Tennessee lawmakers welcomed President Barack Obama's announcement Saturday that he would seek authorization from Congress before ordering a military strike against Syrian regime targets in the wake of the regime's alleged use of chemical weapons on Aug. 21—an action that killed more than 1,400 people.
In remarks at the White House Rose Garden, Obama said he had decided the U.S. should take military action but added that he was "mindful" of his role in a democratic process. The president encouraged members of Congress to not "avoid hard decisions" upon their return to Washington, D.C., from a monthlong recess.
"Here's my question for every member of Congress and every member of the global community," Obama said. "What message will we send if a dictator can gas hundreds of children to death in plain sight and pay no price? What's the purpose of the international system that we've built if a prohibition on the use of chemical weapons that has been agreed to by governments of 98 percent of the world's people and approved overwhelmingly by the Congress of the United States is not enforced?"
Sen. Bob Corker, who earlier in the week predicted that Obama seeking authorization from Congress was "not going to happen," praised the president's choice in a news release, calling it "absolutely the right decision." Corker, who is ranking member on the Senate Foreign Relations Committee, has also said he would support "surgical, proportional" strikes against the regime of Syrian President Bashar al-Assad.
"I am very pleased that the president has listened to the suggestion we and many others have made to bring this authorization to Congress," the senator and former Chattanooga mayor said. "At this point in our country's history, this is absolutely the right decision, and I look forward to seeing what the administration brings forward and to a vigorous debate on this important authorization. Further, now that the president has decided to use force and seek authorization, it is imperative that he immediately begins using every ounce of his energy to make his case to the American people."
In a report from Washington newspaper The Hill, Corker was later quoted saying impending votes could prove problematic for the president.

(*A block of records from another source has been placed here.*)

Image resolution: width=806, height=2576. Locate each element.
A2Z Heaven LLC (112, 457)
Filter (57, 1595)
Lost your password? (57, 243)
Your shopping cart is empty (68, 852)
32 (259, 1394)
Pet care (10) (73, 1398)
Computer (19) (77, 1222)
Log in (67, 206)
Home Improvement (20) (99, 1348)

Sen. Lamar Alexander, who had also called on Obama to consult with Congress before a strike, said the president's decision was correct under the Constitution. But the senator expressed concerns over the intention of a strike, along with the follow-up period after an action, and said he planned to ask questions on the subjects when the Senate meets for debate.

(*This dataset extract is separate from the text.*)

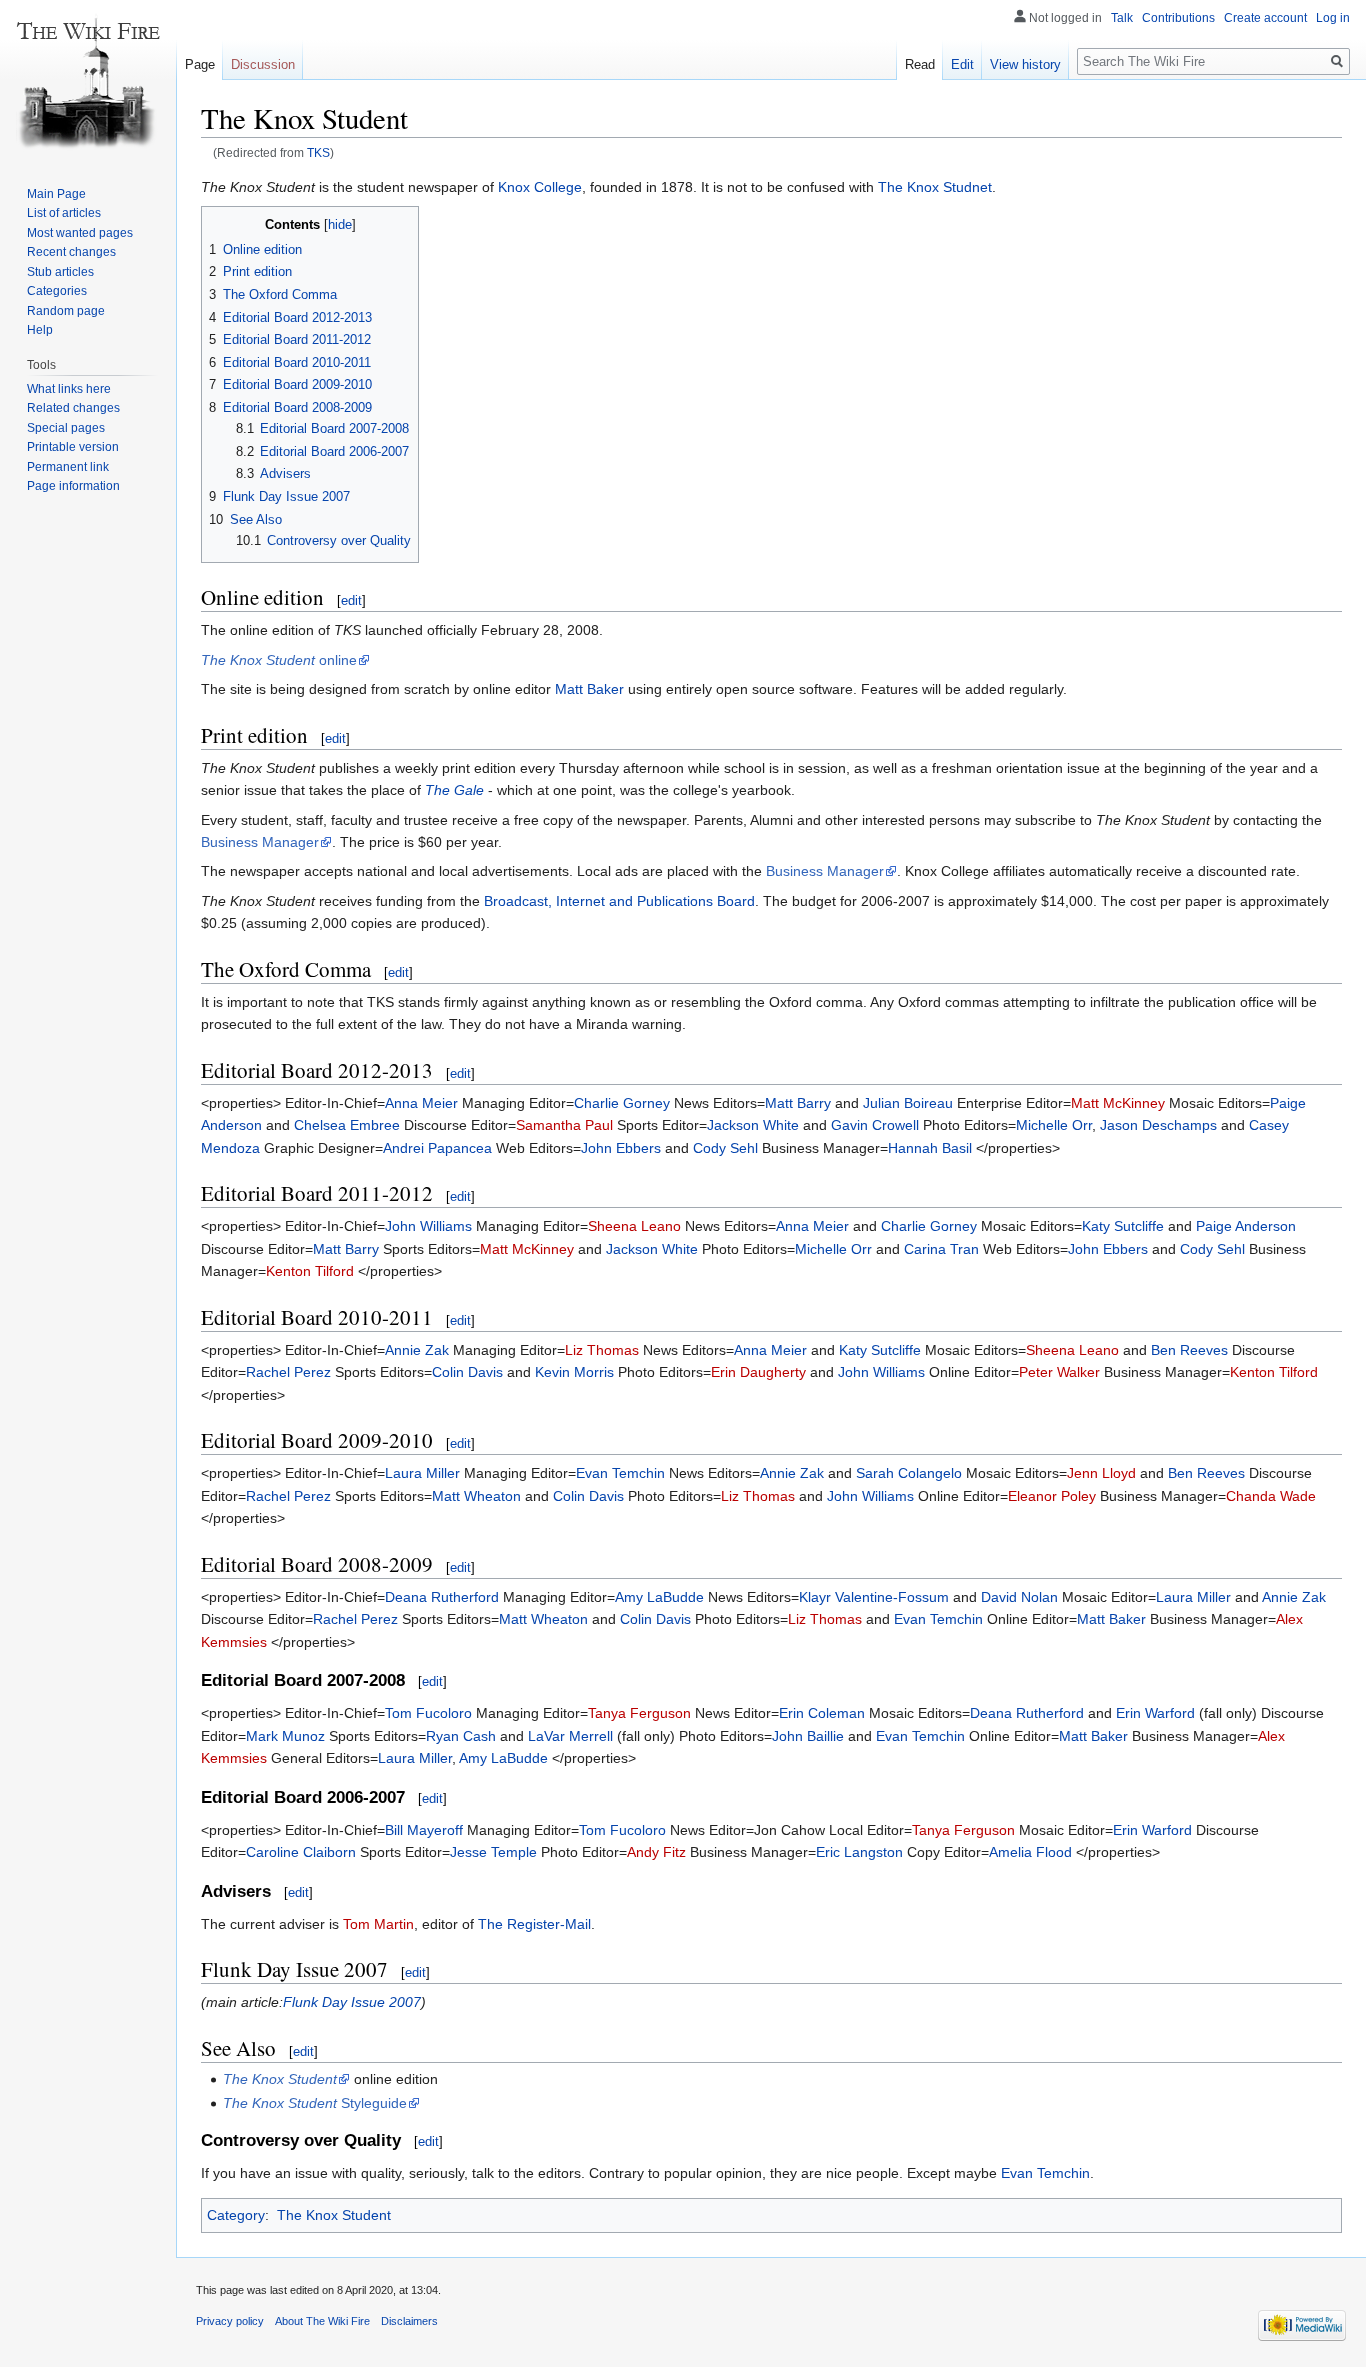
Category (236, 2215)
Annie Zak (417, 1350)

"I'm concerned about the consequences of a military strike in Syria and what happens with step two, three and four after that," Alexander said. "There may be a variety of ways, some military and some not, to show our disgust with the Syrian government's apparent use of chemical weapons against its own people. Since the president's proposed action appears not to be for the purpose of overthrowing the Assad government, during the congressional debate I will assess whether a military strike would do more harm than good by setting off a chain of consequences that could involve America fighting men and women in another long-term Middle Eastern conflict."
Rep. Scott DesJarlais said he planned to return to Washington early to review a classified briefing on the administration's justification and proposal for a strike. The congressman added that he appreciated Obama's decision.

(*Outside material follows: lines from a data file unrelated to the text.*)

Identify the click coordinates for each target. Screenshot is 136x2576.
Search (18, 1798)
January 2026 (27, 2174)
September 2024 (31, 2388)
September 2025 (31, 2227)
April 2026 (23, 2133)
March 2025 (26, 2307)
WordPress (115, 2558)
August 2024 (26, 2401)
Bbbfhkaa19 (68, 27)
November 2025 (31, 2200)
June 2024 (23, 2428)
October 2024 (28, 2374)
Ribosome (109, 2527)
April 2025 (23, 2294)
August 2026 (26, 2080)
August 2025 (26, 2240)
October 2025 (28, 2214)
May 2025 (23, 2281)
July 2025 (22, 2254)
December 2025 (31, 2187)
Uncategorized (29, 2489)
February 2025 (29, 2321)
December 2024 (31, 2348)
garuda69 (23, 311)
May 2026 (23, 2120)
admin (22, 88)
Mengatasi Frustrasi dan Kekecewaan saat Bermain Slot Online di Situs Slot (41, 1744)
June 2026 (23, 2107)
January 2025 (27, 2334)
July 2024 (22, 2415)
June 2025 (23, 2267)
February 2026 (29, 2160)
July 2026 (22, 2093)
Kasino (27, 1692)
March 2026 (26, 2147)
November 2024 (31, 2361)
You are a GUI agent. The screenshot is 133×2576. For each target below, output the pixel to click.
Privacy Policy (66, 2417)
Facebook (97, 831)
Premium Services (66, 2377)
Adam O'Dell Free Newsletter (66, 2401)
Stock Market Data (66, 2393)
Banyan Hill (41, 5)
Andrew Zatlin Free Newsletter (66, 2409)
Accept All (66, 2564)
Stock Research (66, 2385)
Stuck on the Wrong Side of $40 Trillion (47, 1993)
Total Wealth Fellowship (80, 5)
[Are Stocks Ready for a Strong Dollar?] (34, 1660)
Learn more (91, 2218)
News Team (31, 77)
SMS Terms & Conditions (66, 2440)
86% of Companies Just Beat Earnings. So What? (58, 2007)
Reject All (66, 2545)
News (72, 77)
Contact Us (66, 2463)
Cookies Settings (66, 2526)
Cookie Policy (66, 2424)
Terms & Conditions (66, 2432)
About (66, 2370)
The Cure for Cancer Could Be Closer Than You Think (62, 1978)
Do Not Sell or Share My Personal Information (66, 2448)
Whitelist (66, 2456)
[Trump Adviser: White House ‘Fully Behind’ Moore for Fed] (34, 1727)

"I certainly appreciate the president listening to our calls for Congressional approval before committing any American military forces in Syria," DesJarlais said in an emailed statement. "I am planning on returning to Washington as soon as possible to receive a briefing and review the classified report."
A spokesman for Rep. Chuck Fleischmann, who along with 116 other members of Congress signed a letter to the president asking him to seek approval from Congress, said the congressman was pleased at the development.
"The congressman is pleased President Obama has listened to Congress and will seek approval before engaging in military action," Tyler Threadgill, press secretary for Fleischmann, said.
Both House and Senate members are expected to vote on a resolution the week of Sept. 9, according to a USA Today report.